Makna Kata At-Taghobun
At-Taghobun adalah salah satu dari nama-nama hari kiamat yang berasal dari kata الْغَبْنُ yang berarti kekurangan atau kerugian.
Makna Kata Tasbih
Tasbih adalah kata yang berasal dari bahasa Arab yang berarti mensucikan Allah dari segala kekurangan atau aib.
Makna Kata Kesyirikan
Kesyirikan adalah lawan dari tasbih atau mensucikan Allah, yaitu menyekutukan Allah dengan berbagai macam bentuk.
Makna Kata Kekuasaan Allah
Kekuasaan Allah adalah kekuasaan yang maha meliputi segala sesuatu, sehingga Dia satu-satunya yang berhak untuk disembah bukan yang lainnya.
Pelajaran dari Ayat
Pelajaran dari Ayat Pertama
Ayat pertama dari surah at-taghobun menjelaskan bahwa segala sesuatu yang ada di langit dan di bumi senantiasa bertasbih kepada Allah, dan ini merupakan bantahan kepada kesyirikan yang terus berjalan di alam semesta ini.
Pelajaran dari Ayat Kedua
Ayat kedua dari surah at-taghobun menjelaskan bahwa segala sesuatu adalah milik Allah, dan kepemilikan yang sesungguhnya hanyalah milik Allah.
Pelajaran dari Ayat Ketiga
Ayat ketiga dari surah at-taghobun menjelaskan bahwa Allah maha kuasa atas segala sesuatu, sehingga Dia satu-satunya yang berhak untuk disembah bukan yang lainnya.
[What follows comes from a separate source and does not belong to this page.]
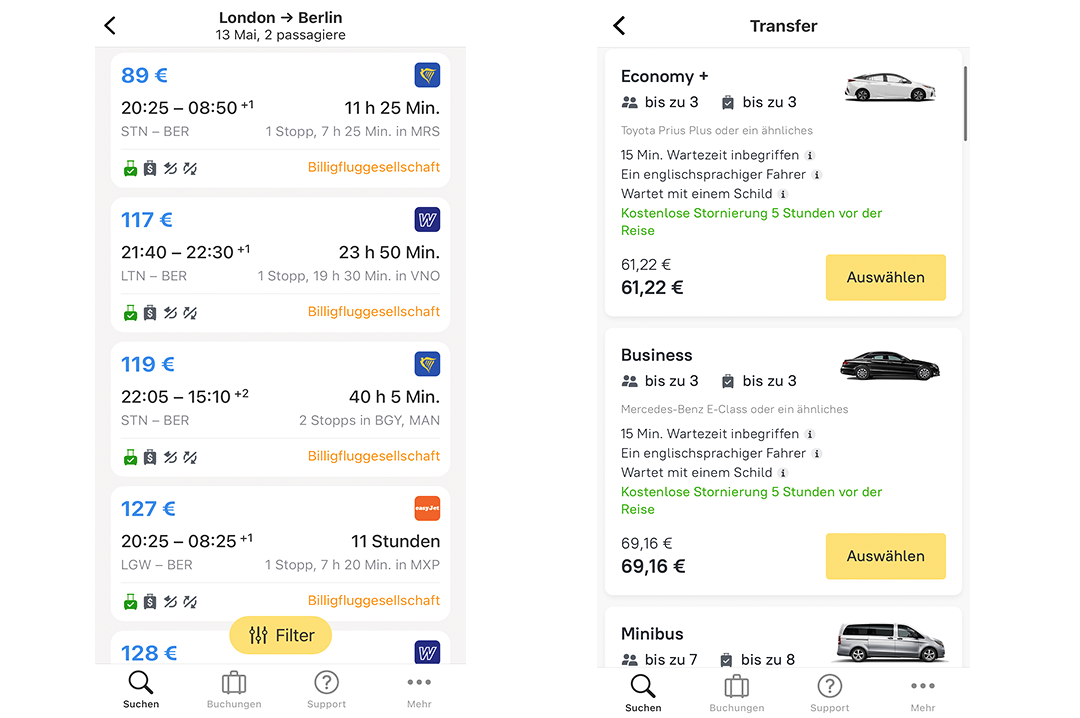Screen dimensions: 1080x718
Task: Tap the Wizz Air logo on 117 € flight
Action: tap(427, 220)
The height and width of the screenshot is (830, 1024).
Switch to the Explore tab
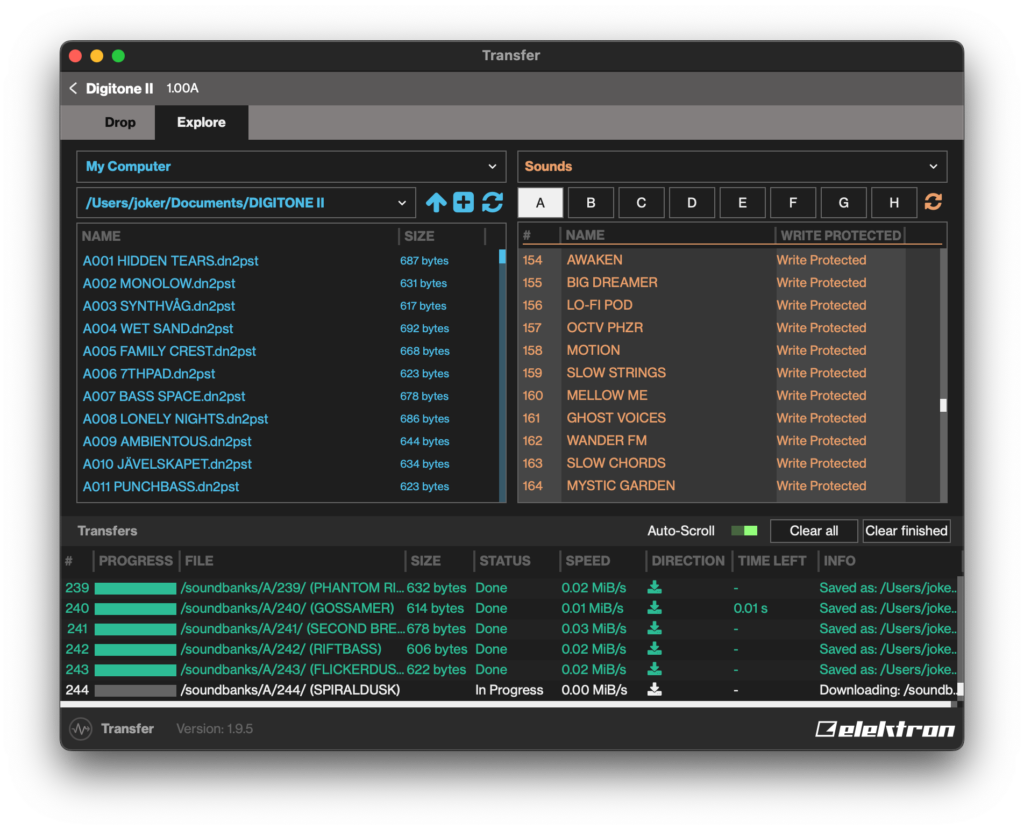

Kaitan Surat ini dengan Surat Sebelumnya
Surah at-taghobun memiliki kaitan dengan surah al-munafiqun karena di surah al-munafiqun Allah berfirman tentang penyesalan seseorang yang di dunia tidak sempat untuk berinfak atau lalai dari berinfak karena tersibukkan dengan hartanya dan tersibukkan dengan anak-anaknya.
Inti Surat ini
Inti surat at-taghobun adalah untuk menjelaskan betapa banyak penyesalan-penyesalan yang dirasakan pada hari kiamat, entah itu penyesalan-penyesalan dari orang-orang kafir ataupun penyesalan-penyesalan dari orang-orang yang beriman, bahkan penyesalan-penyesalan yang berasal dari orang-orang yang berinfak karena mereka ketika di akhirat menyadari bahwa infak yang mereka keluarkan tatkala di dunia masih kurang dan seandainya dia berinfak di dunia dengan infak yang lebih banyak tentu pahala yang didapatkan ketika di akhirat jauh lebih besar di sisi Allah.